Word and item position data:
<<<<
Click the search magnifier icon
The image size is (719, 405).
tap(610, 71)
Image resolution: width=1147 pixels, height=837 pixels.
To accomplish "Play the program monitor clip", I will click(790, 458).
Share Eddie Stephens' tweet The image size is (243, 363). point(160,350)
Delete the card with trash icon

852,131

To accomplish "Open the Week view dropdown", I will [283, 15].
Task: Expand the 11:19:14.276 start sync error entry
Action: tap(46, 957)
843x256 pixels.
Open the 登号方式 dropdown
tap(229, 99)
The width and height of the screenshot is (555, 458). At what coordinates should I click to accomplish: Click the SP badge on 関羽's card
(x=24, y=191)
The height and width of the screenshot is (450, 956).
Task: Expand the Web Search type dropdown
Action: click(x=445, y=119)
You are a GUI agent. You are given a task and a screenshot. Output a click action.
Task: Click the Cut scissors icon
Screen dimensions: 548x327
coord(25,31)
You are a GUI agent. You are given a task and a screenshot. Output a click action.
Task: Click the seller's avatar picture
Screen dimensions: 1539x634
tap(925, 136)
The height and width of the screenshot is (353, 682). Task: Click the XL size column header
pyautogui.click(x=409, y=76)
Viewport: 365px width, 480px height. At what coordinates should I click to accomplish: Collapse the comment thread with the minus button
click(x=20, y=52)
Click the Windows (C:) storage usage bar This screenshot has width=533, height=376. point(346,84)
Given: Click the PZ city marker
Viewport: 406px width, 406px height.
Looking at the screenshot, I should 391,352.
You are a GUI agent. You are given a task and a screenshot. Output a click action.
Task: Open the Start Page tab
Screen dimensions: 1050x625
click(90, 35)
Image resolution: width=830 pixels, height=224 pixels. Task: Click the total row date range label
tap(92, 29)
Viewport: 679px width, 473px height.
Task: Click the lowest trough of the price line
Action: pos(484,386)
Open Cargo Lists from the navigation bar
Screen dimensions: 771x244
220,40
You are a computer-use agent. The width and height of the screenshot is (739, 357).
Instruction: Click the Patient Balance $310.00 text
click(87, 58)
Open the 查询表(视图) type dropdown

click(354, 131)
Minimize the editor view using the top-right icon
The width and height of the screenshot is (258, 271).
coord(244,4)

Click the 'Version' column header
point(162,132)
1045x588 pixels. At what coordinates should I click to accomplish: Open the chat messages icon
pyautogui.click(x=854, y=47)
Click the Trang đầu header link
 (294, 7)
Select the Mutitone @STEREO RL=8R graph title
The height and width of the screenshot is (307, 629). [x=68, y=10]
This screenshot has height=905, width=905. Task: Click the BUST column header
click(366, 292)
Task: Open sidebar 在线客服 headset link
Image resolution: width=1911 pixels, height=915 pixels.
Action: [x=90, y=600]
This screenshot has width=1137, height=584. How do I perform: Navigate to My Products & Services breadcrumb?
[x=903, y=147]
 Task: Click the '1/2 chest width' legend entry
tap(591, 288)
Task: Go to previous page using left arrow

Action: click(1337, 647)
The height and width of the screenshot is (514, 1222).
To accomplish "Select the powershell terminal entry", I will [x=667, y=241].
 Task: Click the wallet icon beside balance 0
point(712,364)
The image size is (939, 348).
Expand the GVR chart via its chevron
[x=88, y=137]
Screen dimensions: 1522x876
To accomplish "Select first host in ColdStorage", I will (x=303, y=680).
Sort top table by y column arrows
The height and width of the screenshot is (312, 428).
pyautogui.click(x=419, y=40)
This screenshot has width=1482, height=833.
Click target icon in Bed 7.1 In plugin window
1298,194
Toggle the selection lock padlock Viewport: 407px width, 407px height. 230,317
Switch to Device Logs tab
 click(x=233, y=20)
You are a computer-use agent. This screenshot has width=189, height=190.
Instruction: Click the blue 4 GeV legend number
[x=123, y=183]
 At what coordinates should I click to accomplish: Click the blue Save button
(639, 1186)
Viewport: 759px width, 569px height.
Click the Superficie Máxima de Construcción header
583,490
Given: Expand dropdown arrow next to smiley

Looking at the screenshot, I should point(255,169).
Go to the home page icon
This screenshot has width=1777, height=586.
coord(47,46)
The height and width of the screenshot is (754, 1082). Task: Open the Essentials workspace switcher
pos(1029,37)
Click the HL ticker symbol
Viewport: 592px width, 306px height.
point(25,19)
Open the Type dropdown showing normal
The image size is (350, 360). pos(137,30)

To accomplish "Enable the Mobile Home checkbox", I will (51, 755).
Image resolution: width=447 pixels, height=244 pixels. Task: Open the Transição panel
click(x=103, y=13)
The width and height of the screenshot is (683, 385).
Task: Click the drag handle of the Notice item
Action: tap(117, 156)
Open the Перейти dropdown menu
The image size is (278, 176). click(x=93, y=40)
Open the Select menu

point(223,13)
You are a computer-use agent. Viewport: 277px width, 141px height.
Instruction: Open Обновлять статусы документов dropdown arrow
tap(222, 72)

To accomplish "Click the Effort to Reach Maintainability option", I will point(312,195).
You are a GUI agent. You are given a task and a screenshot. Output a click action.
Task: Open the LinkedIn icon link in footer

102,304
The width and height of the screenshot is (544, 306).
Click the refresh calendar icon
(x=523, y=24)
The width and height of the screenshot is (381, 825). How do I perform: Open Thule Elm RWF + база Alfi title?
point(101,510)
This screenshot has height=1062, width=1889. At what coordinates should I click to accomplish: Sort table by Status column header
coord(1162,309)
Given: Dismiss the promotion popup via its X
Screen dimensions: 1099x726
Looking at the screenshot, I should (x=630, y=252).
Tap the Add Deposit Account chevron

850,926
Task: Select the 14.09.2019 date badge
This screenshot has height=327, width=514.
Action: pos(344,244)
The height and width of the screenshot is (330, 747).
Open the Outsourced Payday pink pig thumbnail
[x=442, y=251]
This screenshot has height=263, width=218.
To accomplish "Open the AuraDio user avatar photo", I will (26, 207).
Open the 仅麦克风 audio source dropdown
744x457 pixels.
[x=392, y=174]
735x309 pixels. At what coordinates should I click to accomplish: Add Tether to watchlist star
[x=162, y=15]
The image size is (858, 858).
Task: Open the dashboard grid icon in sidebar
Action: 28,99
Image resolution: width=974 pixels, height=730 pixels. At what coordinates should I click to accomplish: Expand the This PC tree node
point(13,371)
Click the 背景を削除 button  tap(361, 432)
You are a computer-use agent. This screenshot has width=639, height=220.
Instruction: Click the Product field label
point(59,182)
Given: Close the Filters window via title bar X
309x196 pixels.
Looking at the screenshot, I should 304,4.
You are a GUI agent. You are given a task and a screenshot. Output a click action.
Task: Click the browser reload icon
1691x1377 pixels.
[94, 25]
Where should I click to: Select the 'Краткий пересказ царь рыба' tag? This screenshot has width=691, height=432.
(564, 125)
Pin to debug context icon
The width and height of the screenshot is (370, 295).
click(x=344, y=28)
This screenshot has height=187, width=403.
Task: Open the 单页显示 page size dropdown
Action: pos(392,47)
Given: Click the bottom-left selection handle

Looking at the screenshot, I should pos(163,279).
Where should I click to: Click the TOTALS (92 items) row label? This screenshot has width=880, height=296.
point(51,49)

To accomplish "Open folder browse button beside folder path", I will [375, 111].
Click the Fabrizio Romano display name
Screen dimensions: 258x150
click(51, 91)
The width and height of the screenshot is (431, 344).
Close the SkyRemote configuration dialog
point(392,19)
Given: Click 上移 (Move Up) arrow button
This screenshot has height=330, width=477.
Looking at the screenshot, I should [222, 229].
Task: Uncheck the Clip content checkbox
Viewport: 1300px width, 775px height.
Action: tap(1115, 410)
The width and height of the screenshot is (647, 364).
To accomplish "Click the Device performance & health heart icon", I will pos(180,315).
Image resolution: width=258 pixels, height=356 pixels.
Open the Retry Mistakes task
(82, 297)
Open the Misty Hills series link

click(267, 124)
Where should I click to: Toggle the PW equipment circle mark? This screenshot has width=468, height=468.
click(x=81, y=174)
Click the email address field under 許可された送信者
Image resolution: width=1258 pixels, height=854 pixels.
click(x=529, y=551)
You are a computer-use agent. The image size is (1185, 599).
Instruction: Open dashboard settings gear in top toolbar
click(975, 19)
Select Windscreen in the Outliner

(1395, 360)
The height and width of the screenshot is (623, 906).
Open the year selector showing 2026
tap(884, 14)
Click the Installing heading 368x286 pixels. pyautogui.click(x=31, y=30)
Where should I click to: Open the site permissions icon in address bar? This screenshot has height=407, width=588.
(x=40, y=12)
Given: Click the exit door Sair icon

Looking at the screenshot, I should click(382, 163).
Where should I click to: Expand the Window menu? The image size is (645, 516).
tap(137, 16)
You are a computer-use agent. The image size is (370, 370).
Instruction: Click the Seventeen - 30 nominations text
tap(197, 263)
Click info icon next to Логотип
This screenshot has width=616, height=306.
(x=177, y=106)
>>>>
• _Task_: Copy the data from the line containing "Image resolution: width=447" through the line containing "tap(222, 72)", replacing "Transição" with "Transition" and keeping everything else the same.

• _Expected output_:
Image resolution: width=447 pixels, height=244 pixels. Task: Open the Transition panel
click(x=103, y=13)
The width and height of the screenshot is (683, 385).
Task: Click the drag handle of the Notice item
Action: tap(117, 156)
Open the Перейти dropdown menu
The image size is (278, 176). click(x=93, y=40)
Open the Select menu

point(223,13)
You are a computer-use agent. Viewport: 277px width, 141px height.
Instruction: Open Обновлять статусы документов dropdown arrow
tap(222, 72)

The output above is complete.